Anthropic’s analytics dashboard for Claude coding agent to provide detailed breakdowns of activity by user and cost including lines of code accepted, suggestion accept rates and total spend over time
Anthropic is rolling out a comprehensive analytics dashboard for its Claude Code AI programming assistant. The new dashboard will provide engineering managers with detailed metrics on how their teams use Claude Code, including lines of code accepted, suggestion accept rates, total user activity over time, total spend over time, average daily spend for each user, and average daily lines of code accepted for each user. The dashboard will track commits, pull requests, and provide detailed breakdowns of activity by user and cost — data that engineering leaders say is crucial for understanding how AI is changing development workflows.

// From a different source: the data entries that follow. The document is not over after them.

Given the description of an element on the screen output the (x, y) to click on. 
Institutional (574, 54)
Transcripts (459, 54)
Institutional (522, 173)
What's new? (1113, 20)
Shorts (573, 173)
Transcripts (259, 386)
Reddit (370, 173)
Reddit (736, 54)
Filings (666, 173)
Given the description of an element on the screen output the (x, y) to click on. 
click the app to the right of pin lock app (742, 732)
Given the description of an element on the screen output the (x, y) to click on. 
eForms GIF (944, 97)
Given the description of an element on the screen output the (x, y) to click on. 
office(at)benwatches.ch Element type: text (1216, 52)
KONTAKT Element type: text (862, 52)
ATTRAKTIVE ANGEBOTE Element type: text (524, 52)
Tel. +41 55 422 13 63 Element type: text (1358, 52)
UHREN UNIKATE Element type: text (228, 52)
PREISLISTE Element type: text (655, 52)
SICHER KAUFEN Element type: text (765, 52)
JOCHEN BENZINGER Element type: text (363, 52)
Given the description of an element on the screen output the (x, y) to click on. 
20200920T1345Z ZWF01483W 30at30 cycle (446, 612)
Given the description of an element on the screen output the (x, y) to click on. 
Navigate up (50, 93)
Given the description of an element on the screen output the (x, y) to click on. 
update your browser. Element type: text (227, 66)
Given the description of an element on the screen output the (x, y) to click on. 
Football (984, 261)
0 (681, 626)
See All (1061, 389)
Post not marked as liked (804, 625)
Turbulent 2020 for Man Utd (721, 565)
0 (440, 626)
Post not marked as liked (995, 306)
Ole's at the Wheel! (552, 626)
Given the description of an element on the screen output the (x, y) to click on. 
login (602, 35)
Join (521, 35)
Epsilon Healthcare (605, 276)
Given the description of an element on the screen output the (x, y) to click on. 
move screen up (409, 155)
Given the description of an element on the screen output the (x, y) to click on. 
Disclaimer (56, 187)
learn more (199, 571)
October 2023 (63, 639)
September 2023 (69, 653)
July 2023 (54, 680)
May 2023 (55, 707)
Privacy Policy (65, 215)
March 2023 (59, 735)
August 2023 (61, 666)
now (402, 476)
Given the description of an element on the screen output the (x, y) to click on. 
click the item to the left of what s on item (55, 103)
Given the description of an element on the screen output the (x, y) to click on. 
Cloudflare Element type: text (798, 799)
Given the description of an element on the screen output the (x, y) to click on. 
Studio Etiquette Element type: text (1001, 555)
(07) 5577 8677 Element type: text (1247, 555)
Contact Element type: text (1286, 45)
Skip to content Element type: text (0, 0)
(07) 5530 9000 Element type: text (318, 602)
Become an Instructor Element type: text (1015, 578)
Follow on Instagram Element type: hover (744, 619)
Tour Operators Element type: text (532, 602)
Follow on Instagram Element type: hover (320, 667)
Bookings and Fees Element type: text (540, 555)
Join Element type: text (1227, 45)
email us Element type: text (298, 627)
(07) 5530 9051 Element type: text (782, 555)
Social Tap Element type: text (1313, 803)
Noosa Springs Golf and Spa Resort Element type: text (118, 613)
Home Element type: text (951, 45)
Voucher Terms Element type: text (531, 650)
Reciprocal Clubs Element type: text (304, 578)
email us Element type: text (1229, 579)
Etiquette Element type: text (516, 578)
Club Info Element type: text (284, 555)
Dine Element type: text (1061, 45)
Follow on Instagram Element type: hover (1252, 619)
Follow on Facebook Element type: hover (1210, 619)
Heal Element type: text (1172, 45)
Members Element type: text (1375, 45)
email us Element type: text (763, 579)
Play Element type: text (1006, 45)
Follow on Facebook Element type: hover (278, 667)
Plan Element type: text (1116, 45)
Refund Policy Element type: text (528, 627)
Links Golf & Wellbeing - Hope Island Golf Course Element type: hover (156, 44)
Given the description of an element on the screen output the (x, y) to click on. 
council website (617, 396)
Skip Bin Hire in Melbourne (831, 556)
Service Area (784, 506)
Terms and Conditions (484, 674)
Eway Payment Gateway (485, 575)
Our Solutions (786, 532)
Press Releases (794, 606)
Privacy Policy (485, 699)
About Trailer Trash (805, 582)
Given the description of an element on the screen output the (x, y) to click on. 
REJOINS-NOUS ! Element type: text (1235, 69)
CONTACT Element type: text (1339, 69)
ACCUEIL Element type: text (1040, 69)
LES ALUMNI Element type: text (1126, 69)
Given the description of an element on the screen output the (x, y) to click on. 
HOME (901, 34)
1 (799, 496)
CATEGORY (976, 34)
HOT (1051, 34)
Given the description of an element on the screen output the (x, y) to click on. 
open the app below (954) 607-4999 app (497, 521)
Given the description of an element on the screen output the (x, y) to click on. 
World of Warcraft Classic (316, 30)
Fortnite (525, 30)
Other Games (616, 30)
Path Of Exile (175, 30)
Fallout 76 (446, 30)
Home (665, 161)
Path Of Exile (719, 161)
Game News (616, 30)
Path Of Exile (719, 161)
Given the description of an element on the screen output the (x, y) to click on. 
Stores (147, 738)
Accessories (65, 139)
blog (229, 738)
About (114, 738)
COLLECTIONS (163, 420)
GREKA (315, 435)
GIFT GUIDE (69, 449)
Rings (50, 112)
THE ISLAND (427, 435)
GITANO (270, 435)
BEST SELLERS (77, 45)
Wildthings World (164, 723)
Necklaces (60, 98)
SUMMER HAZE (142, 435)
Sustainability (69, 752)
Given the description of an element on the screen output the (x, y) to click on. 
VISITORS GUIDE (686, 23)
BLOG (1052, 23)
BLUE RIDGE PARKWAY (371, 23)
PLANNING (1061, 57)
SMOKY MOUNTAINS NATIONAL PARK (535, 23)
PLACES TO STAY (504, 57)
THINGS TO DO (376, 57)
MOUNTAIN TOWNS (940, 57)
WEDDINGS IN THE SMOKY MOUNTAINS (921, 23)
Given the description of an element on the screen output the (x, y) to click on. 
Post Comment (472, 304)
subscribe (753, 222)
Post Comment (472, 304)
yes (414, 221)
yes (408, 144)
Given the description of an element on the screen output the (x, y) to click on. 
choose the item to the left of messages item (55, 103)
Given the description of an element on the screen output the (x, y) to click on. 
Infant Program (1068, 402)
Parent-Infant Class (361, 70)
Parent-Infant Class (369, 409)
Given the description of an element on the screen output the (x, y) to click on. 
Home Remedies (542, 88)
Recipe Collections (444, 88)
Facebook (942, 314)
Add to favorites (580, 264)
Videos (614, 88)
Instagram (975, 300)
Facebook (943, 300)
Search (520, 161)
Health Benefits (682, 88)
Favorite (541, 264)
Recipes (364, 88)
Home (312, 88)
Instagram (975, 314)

The feature includes role-based access controls, allowing organizations to configure who can view usage data. The system focuses on metadata rather than actual code content, addressing potential privacy concerns about employee surveillance. The platform has seen active user base growth of 300% and run-rate revenue expansion of more than 5.5 times, according to company data. Unlike some competitors that focus primarily on code completion, Claude Code offers what Anthropic calls “agentic” capabilities — the ability to understand entire codebases, make coordinated changes across multiple files, and work directly within existing development workflows.